## Exercise brief
Every entry that appears below is to be output exactly.

(Collected data entries)
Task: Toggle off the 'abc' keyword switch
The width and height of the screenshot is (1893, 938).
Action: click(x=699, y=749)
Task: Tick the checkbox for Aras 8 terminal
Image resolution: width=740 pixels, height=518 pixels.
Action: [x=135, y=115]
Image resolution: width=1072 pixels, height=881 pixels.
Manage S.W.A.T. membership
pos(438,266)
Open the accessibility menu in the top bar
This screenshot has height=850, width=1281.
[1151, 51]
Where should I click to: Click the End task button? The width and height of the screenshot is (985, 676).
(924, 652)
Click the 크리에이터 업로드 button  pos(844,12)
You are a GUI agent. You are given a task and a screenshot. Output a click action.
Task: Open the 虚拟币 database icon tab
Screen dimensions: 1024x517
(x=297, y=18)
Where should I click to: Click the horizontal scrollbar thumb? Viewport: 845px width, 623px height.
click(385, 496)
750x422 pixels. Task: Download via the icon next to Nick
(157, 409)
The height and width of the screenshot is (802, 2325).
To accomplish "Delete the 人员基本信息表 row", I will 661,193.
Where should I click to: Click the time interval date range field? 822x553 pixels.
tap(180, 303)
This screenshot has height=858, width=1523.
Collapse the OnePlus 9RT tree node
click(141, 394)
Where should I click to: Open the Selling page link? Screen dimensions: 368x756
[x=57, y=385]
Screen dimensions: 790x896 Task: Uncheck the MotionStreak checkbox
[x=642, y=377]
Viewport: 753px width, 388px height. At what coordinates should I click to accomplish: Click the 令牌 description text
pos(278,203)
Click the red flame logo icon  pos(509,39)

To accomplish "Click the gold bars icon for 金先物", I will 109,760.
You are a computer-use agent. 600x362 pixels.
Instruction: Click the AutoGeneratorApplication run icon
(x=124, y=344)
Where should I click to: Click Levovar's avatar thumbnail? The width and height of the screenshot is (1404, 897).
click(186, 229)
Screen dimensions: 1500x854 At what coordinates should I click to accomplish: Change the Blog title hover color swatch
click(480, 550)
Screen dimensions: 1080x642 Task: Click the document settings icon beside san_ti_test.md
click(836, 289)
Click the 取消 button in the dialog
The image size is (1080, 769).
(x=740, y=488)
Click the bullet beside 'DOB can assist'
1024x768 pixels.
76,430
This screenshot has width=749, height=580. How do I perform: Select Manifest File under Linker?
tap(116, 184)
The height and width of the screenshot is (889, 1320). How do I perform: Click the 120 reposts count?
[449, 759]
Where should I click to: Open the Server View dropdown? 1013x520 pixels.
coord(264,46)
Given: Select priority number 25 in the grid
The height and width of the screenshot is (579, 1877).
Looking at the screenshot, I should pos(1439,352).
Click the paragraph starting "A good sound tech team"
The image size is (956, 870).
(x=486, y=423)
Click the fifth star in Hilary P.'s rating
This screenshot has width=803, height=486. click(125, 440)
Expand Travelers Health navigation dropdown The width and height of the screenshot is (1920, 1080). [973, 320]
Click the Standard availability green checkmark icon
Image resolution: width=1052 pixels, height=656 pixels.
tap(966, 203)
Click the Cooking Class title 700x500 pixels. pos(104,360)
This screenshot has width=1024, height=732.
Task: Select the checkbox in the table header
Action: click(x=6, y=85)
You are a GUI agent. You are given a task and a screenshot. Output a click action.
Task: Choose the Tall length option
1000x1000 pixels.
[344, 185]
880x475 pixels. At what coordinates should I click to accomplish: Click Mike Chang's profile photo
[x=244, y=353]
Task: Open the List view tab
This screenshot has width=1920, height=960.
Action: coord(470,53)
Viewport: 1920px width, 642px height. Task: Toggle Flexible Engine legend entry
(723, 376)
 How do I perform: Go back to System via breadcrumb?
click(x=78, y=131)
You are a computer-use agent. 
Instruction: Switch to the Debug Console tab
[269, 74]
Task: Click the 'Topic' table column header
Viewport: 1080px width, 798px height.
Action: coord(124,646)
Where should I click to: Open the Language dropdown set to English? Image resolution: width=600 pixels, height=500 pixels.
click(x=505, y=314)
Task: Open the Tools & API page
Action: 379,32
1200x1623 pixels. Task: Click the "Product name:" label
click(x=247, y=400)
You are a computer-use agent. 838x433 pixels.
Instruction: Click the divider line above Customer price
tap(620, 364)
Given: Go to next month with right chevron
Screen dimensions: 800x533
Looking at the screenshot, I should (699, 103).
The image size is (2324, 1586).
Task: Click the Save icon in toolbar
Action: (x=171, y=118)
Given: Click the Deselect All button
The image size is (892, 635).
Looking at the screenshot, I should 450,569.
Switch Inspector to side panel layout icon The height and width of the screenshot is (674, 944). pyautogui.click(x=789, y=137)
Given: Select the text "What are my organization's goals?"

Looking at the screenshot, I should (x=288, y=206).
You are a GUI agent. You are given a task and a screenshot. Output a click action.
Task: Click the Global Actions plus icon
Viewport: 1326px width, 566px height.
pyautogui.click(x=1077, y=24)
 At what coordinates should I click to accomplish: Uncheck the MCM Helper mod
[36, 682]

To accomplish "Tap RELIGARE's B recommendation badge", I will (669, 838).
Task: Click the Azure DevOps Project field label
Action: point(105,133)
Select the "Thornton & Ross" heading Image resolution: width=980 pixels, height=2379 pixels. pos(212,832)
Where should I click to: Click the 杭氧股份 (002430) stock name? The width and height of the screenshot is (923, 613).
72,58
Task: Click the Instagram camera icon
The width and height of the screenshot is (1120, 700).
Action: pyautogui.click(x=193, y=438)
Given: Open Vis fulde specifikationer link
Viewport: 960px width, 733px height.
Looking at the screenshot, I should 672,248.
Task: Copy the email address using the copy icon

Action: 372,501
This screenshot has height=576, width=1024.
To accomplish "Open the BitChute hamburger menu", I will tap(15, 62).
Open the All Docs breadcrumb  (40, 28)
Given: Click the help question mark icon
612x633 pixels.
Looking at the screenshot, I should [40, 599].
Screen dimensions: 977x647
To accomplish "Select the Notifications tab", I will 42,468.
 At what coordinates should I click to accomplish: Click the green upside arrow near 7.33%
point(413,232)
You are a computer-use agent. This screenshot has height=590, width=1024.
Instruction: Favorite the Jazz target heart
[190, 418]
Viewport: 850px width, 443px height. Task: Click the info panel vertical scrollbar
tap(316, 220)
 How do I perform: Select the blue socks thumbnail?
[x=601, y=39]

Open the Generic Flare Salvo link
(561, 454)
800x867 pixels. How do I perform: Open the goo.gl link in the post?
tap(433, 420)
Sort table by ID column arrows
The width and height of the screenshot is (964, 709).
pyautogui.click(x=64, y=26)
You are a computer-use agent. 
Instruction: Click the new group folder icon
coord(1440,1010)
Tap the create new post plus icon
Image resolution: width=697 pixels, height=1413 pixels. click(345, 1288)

## Response to this task
Task: Toggle off the 'abc' keyword switch
The width and height of the screenshot is (1893, 938).
Action: click(x=699, y=749)
Task: Tick the checkbox for Aras 8 terminal
Image resolution: width=740 pixels, height=518 pixels.
Action: [x=135, y=115]
Image resolution: width=1072 pixels, height=881 pixels.
Manage S.W.A.T. membership
pos(438,266)
Open the accessibility menu in the top bar
This screenshot has height=850, width=1281.
[1151, 51]
Where should I click to: Click the End task button? The width and height of the screenshot is (985, 676).
(924, 652)
Click the 크리에이터 업로드 button  pos(844,12)
You are a GUI agent. You are given a task and a screenshot. Output a click action.
Task: Open the 虚拟币 database icon tab
Screen dimensions: 1024x517
(x=297, y=18)
Where should I click to: Click the horizontal scrollbar thumb? Viewport: 845px width, 623px height.
click(385, 496)
750x422 pixels. Task: Download via the icon next to Nick
(157, 409)
The height and width of the screenshot is (802, 2325).
To accomplish "Delete the 人员基本信息表 row", I will 661,193.
Where should I click to: Click the time interval date range field? 822x553 pixels.
tap(180, 303)
This screenshot has height=858, width=1523.
Collapse the OnePlus 9RT tree node
click(141, 394)
Where should I click to: Open the Selling page link? Screen dimensions: 368x756
[x=57, y=385]
Screen dimensions: 790x896 Task: Uncheck the MotionStreak checkbox
[x=642, y=377]
Viewport: 753px width, 388px height. At what coordinates should I click to accomplish: Click the 令牌 description text
pos(278,203)
Click the red flame logo icon  pos(509,39)

To accomplish "Click the gold bars icon for 金先物", I will 109,760.
You are a computer-use agent. 600x362 pixels.
Instruction: Click the AutoGeneratorApplication run icon
(x=124, y=344)
Where should I click to: Click Levovar's avatar thumbnail? The width and height of the screenshot is (1404, 897).
click(186, 229)
Screen dimensions: 1500x854 At what coordinates should I click to accomplish: Change the Blog title hover color swatch
click(480, 550)
Screen dimensions: 1080x642 Task: Click the document settings icon beside san_ti_test.md
click(836, 289)
Click the 取消 button in the dialog
The image size is (1080, 769).
(x=740, y=488)
Click the bullet beside 'DOB can assist'
1024x768 pixels.
76,430
This screenshot has width=749, height=580. How do I perform: Select Manifest File under Linker?
tap(116, 184)
The height and width of the screenshot is (889, 1320). How do I perform: Click the 120 reposts count?
[449, 759]
Where should I click to: Open the Server View dropdown? 1013x520 pixels.
coord(264,46)
Given: Select priority number 25 in the grid
The height and width of the screenshot is (579, 1877).
Looking at the screenshot, I should pos(1439,352).
Click the paragraph starting "A good sound tech team"
The image size is (956, 870).
(x=486, y=423)
Click the fifth star in Hilary P.'s rating
This screenshot has width=803, height=486. click(125, 440)
Expand Travelers Health navigation dropdown The width and height of the screenshot is (1920, 1080). [973, 320]
Click the Standard availability green checkmark icon
Image resolution: width=1052 pixels, height=656 pixels.
tap(966, 203)
Click the Cooking Class title 700x500 pixels. pos(104,360)
This screenshot has width=1024, height=732.
Task: Select the checkbox in the table header
Action: click(x=6, y=85)
You are a GUI agent. You are given a task and a screenshot. Output a click action.
Task: Choose the Tall length option
1000x1000 pixels.
[344, 185]
880x475 pixels. At what coordinates should I click to accomplish: Click Mike Chang's profile photo
[x=244, y=353]
Task: Open the List view tab
This screenshot has width=1920, height=960.
Action: coord(470,53)
Viewport: 1920px width, 642px height. Task: Toggle Flexible Engine legend entry
(723, 376)
 How do I perform: Go back to System via breadcrumb?
click(x=78, y=131)
You are a computer-use agent. 
Instruction: Switch to the Debug Console tab
[269, 74]
Task: Click the 'Topic' table column header
Viewport: 1080px width, 798px height.
Action: coord(124,646)
Where should I click to: Open the Language dropdown set to English? Image resolution: width=600 pixels, height=500 pixels.
click(x=505, y=314)
Task: Open the Tools & API page
Action: 379,32
1200x1623 pixels. Task: Click the "Product name:" label
click(x=247, y=400)
You are a computer-use agent. 838x433 pixels.
Instruction: Click the divider line above Customer price
tap(620, 364)
Given: Go to next month with right chevron
Screen dimensions: 800x533
Looking at the screenshot, I should (699, 103).
The image size is (2324, 1586).
Task: Click the Save icon in toolbar
Action: (x=171, y=118)
Given: Click the Deselect All button
The image size is (892, 635).
Looking at the screenshot, I should 450,569.
Switch Inspector to side panel layout icon The height and width of the screenshot is (674, 944). pyautogui.click(x=789, y=137)
Given: Select the text "What are my organization's goals?"

Looking at the screenshot, I should (x=288, y=206).
You are a GUI agent. You are given a task and a screenshot. Output a click action.
Task: Click the Global Actions plus icon
Viewport: 1326px width, 566px height.
pyautogui.click(x=1077, y=24)
 At what coordinates should I click to accomplish: Uncheck the MCM Helper mod
[36, 682]

To accomplish "Tap RELIGARE's B recommendation badge", I will (669, 838).
Task: Click the Azure DevOps Project field label
Action: point(105,133)
Select the "Thornton & Ross" heading Image resolution: width=980 pixels, height=2379 pixels. pos(212,832)
Where should I click to: Click the 杭氧股份 (002430) stock name? The width and height of the screenshot is (923, 613).
72,58
Task: Click the Instagram camera icon
The width and height of the screenshot is (1120, 700).
Action: pyautogui.click(x=193, y=438)
Given: Open Vis fulde specifikationer link
Viewport: 960px width, 733px height.
Looking at the screenshot, I should 672,248.
Task: Copy the email address using the copy icon

Action: 372,501
This screenshot has height=576, width=1024.
To accomplish "Open the BitChute hamburger menu", I will tap(15, 62).
Open the All Docs breadcrumb  (40, 28)
Given: Click the help question mark icon
612x633 pixels.
Looking at the screenshot, I should [40, 599].
Screen dimensions: 977x647
To accomplish "Select the Notifications tab", I will 42,468.
 At what coordinates should I click to accomplish: Click the green upside arrow near 7.33%
point(413,232)
You are a computer-use agent. This screenshot has height=590, width=1024.
Instruction: Favorite the Jazz target heart
[190, 418]
Viewport: 850px width, 443px height. Task: Click the info panel vertical scrollbar
tap(316, 220)
 How do I perform: Select the blue socks thumbnail?
[x=601, y=39]

Open the Generic Flare Salvo link
(561, 454)
800x867 pixels. How do I perform: Open the goo.gl link in the post?
tap(433, 420)
Sort table by ID column arrows
The width and height of the screenshot is (964, 709).
pyautogui.click(x=64, y=26)
You are a computer-use agent. 
Instruction: Click the new group folder icon
coord(1440,1010)
Tap the create new post plus icon
Image resolution: width=697 pixels, height=1413 pixels. click(345, 1288)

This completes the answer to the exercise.